UnLearn × Second Act
3-minute read

The Naming Guide

When something feels wrong but you can't explain why.

If this feels familiar...

You don't feel obviously unsafe. You feel uneasy. It's a low hum of anxiety that you can't quite locate.

  • Replaying conversations looking for your mistake
  • Overthinking simple interactions
  • Feeling guilty for setting boundaries
  • Constantly explaining yourself
  • Doubting your own memory of events
Confusion is not a personal flaw.
It's often a language gap.

The quiet truth

When we experience subtle harm that doesn't leave bruises, we often turn the blame inward. We assume we are too sensitive, too demanding, or simply "crazy."

Without the right words, experiences remain nebulous. They float around us like a fog. We can feel them, but we cannot grab them, examine them, or remove them.

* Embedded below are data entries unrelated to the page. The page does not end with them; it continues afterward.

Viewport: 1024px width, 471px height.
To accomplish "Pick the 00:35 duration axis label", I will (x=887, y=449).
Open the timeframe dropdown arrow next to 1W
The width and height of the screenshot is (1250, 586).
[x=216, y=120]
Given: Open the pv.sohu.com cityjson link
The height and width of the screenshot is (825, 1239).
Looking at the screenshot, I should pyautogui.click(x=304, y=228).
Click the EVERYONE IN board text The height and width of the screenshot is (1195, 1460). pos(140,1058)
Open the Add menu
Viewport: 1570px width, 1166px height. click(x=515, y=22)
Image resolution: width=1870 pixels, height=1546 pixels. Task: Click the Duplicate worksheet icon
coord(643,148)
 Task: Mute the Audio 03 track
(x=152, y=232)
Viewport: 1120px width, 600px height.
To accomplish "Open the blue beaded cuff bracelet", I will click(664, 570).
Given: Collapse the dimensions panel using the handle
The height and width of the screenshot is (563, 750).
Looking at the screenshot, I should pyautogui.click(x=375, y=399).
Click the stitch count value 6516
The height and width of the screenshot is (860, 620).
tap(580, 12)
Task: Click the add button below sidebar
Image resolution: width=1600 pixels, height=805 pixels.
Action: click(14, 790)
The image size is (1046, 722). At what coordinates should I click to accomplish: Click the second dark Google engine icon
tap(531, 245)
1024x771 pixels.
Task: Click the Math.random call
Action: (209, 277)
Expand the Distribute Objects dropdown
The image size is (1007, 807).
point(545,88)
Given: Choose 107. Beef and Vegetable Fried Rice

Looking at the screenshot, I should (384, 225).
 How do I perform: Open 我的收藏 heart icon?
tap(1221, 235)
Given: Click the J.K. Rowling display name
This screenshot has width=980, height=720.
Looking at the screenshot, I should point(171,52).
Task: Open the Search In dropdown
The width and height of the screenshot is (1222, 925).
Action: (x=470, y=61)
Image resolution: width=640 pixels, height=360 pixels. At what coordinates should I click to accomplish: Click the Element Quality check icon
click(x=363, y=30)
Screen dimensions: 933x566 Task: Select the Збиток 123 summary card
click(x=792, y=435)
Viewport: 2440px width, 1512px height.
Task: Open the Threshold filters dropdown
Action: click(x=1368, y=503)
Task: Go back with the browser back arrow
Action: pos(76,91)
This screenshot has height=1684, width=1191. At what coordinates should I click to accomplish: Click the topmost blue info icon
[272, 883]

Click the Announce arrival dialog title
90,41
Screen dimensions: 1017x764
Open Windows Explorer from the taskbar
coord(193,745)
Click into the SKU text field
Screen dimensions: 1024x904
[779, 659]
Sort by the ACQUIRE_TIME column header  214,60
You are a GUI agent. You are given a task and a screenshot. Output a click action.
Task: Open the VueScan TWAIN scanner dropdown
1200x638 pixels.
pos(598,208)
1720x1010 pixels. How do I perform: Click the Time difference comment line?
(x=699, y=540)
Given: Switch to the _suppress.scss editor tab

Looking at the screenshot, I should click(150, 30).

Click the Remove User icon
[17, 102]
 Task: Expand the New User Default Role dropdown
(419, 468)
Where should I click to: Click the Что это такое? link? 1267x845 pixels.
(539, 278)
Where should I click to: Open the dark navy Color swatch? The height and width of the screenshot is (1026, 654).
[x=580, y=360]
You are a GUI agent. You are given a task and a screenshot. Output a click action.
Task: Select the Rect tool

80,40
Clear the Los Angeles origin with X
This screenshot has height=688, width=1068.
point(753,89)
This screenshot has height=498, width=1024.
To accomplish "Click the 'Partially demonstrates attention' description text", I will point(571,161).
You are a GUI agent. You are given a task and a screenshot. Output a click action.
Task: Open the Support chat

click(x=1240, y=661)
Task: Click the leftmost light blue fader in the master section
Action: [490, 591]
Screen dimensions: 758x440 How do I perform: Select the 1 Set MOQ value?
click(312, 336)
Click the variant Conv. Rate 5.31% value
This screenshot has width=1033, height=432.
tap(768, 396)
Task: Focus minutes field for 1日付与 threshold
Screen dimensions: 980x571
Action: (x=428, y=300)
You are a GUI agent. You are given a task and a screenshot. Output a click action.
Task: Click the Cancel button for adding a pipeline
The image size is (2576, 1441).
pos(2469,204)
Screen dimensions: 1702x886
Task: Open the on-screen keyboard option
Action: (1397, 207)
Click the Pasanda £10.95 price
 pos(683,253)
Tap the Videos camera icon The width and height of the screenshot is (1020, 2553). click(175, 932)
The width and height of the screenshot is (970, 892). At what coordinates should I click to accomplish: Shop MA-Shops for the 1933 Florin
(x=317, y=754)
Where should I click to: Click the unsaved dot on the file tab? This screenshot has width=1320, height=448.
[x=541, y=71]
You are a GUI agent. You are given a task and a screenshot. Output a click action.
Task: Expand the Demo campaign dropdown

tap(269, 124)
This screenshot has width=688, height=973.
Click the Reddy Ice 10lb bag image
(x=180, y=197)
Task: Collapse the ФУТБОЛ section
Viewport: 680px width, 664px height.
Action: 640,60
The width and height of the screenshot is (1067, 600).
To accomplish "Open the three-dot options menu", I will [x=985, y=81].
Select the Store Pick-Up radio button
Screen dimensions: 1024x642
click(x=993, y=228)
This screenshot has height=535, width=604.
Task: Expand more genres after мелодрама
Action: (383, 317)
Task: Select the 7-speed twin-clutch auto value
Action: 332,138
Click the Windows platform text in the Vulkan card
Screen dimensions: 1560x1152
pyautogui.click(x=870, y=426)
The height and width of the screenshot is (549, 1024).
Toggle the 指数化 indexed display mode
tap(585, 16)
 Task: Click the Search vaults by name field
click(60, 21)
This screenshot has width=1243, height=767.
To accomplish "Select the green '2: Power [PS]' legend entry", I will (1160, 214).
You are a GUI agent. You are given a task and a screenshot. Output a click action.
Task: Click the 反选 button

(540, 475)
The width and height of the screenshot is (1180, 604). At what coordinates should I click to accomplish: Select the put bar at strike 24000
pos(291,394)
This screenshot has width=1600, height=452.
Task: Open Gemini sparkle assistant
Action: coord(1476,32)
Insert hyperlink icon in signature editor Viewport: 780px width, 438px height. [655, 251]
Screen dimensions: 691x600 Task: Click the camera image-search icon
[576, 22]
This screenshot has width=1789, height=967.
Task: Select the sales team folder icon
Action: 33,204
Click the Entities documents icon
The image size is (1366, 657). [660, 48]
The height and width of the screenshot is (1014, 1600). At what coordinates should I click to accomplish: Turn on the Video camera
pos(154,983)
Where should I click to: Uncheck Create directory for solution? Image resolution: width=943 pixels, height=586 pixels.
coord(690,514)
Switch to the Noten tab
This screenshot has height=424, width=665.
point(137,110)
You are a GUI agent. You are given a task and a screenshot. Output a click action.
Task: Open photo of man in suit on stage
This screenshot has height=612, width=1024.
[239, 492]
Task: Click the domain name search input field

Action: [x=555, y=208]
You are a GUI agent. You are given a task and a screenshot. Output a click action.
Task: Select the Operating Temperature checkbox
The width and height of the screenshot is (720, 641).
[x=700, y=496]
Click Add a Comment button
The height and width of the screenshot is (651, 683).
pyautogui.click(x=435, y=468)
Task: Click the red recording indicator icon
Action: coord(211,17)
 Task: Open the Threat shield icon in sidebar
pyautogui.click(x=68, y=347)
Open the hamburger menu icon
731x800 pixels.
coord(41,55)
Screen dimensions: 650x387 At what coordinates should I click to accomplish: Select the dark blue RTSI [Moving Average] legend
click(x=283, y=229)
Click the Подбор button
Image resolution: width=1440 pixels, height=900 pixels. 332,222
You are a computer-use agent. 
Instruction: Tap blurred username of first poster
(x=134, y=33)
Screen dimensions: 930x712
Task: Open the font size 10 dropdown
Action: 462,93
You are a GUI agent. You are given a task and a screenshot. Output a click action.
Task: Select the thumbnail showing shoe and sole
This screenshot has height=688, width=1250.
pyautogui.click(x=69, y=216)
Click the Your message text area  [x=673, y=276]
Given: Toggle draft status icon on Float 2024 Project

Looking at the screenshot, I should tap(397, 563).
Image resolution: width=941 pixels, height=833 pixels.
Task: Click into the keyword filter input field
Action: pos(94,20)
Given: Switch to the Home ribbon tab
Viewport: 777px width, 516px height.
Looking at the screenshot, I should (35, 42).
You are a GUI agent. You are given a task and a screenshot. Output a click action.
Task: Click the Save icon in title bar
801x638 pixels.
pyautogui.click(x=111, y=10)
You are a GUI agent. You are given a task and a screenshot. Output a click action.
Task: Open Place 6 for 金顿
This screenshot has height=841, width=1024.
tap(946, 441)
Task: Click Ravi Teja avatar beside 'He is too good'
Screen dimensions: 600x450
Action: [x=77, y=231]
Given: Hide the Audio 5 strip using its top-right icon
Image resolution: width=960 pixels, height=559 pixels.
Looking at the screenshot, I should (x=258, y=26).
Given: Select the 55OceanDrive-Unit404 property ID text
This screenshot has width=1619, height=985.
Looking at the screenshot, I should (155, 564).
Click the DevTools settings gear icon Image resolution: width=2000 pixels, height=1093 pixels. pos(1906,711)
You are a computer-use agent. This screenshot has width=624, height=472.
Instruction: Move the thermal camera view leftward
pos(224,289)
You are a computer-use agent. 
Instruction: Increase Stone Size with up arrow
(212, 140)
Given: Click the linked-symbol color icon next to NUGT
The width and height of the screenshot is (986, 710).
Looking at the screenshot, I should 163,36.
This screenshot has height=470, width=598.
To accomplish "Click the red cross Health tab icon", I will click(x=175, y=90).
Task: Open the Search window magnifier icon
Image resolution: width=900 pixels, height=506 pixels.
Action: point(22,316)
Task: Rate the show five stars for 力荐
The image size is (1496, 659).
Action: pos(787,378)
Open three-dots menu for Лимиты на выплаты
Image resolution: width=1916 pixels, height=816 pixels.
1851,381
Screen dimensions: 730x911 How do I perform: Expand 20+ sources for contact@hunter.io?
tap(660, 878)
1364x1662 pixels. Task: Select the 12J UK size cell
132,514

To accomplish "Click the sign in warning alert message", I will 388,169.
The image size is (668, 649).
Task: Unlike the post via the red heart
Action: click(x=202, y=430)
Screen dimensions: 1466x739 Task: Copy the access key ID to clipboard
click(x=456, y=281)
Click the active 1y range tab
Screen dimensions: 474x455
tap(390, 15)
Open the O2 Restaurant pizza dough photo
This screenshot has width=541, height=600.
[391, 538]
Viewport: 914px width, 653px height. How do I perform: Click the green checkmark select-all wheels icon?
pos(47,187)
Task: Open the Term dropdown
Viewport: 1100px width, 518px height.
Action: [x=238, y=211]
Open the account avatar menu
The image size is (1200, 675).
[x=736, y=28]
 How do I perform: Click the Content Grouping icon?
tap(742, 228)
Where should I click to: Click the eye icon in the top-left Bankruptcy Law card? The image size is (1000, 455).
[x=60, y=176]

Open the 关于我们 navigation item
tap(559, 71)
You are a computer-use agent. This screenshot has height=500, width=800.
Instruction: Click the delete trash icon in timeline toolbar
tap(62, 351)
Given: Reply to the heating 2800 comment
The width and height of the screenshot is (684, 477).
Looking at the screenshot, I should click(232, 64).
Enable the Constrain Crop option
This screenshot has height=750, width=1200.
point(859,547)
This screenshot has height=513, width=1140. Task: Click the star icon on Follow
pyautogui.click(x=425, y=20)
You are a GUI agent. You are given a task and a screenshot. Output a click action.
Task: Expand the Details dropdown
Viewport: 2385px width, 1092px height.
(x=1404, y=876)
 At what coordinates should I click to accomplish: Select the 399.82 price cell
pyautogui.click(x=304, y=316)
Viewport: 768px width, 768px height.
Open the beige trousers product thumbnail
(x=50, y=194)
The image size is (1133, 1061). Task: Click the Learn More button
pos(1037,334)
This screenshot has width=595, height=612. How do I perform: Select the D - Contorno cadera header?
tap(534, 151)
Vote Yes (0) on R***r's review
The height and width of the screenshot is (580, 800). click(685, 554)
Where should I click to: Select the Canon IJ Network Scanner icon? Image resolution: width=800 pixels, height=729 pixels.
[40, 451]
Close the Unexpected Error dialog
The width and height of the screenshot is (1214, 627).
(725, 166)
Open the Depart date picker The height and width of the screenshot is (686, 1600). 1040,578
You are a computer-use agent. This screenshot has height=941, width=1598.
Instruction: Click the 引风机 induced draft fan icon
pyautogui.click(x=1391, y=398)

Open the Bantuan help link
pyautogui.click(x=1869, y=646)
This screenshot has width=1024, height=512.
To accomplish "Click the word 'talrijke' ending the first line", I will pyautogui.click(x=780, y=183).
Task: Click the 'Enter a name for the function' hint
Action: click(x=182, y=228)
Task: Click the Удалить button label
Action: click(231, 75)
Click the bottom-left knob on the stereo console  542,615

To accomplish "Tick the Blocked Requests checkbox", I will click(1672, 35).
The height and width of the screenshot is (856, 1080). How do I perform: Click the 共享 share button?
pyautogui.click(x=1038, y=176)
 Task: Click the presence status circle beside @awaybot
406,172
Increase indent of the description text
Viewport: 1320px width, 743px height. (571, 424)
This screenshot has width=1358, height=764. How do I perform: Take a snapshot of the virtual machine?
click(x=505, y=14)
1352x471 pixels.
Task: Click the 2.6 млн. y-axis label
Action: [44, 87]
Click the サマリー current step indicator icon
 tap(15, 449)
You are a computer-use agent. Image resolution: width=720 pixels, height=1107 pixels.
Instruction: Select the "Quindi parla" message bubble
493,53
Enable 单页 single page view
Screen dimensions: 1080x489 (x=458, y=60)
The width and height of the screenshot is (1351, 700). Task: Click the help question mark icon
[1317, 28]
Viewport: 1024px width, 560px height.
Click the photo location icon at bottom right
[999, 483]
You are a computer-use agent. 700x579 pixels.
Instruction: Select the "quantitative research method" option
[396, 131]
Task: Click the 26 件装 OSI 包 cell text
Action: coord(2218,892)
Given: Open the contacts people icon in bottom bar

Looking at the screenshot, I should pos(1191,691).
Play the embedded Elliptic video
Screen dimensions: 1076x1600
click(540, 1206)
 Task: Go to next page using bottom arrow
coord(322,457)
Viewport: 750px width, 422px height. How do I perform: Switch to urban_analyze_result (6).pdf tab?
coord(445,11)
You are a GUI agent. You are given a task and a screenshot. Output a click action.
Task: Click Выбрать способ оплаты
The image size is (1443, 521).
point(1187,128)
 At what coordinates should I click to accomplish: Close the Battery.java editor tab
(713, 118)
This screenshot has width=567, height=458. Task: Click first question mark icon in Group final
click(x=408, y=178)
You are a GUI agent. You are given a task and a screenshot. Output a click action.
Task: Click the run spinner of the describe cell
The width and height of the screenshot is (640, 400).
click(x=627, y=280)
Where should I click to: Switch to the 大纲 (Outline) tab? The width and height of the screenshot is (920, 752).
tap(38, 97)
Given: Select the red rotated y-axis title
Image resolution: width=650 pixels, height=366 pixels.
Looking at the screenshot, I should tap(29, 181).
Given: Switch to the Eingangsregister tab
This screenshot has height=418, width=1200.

Language is light. It reveals the structure of what is happening.

What you're feeling...

Constant self-doubt Internalised conditioning
Fear of being labelled "difficult" Power imbalance
Confusion instead of anger Harm without language
Over-explaining yourself Unequal authority
Shame without a clear mistake Structural harm
"Why am I reacting like this?" A system benefiting from silence

A new perspective

What if nothing is wrong with me… and this has a name?

When you find the name:

  • The shame loosens its grip.
  • The confusion settles into clarity.
  • The isolation breaks.

Borrow these words

Tap to copy and use them when you need to.

"I'm uncomfortable with how this is being framed."
"This isn't just personal. There's a structural dynamic here."
"I don't consent to this way of being spoken to."
"Let's name what's actually happening."
"I need to pause before responding."

Read this slowly

The moment you can name the harm, you reclaim your reality. You stop gaslighting yourself. You begin to trust your own perception again.

This guide is not a diagnosis. It is a permission slip. Permission to trust your gut. Permission to say, "This isn't okay."